Mum would not hear of it. The piano is her best bargain ever. Not everyone can buy a perfect concert-grand for £100. Besides, she wanted us to learn to play it.
By this time, Angus Flint had stayed with us for nearly a fortnight. Cora was due home in three days, and he still showed no signs of leaving. The boys told him he would have to leave when Cora came back, but all they got was the Stare. My parents both realised that something would have to be done and began to show a little firmness at last. Mum explained – in her special anxious way that she uses when she doesn’t want to offend someone – that Cora was coming back soon and would need her room. Dad took to starting everything he said to Angus Flint with “When you leave us—”. But Angus Flint took not the slightest bit of notice. It began to dawn on me that he really did intend to stay for good.

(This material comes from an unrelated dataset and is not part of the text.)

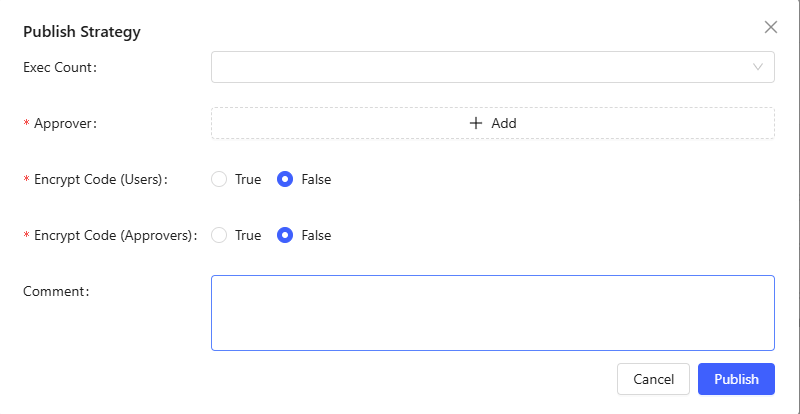Choose False for Encrypt Code (Users)
The height and width of the screenshot is (414, 800).
[285, 180]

I was soon sure of it. He suddenly went all charming. He left me some breakfast for once. He even made his bed, and he was polite all morning. I warned the boys, but they wouldn’t believe me. I warned Mum too, when she came back suddenly in the middle of the afternoon, but it was a hot day and she was too tired to listen.
“I only keep buying things if I stay out,” she said. “I’d rather face Angus Flint than the Bank Manager.”
Too right she kept buying things. That week, she’d bought two hideous three-legged tables for the sitting-room, about eight bookcases, and four rolled-up carpets. We were beginning to look like an old furniture store.
Angus Flint heard Mum come back. He rushed up to her with a jolly smile on his face. “Isn’t it a lovely day, Margaret? What do you say to me taking you and the kids out to tea somewhere?”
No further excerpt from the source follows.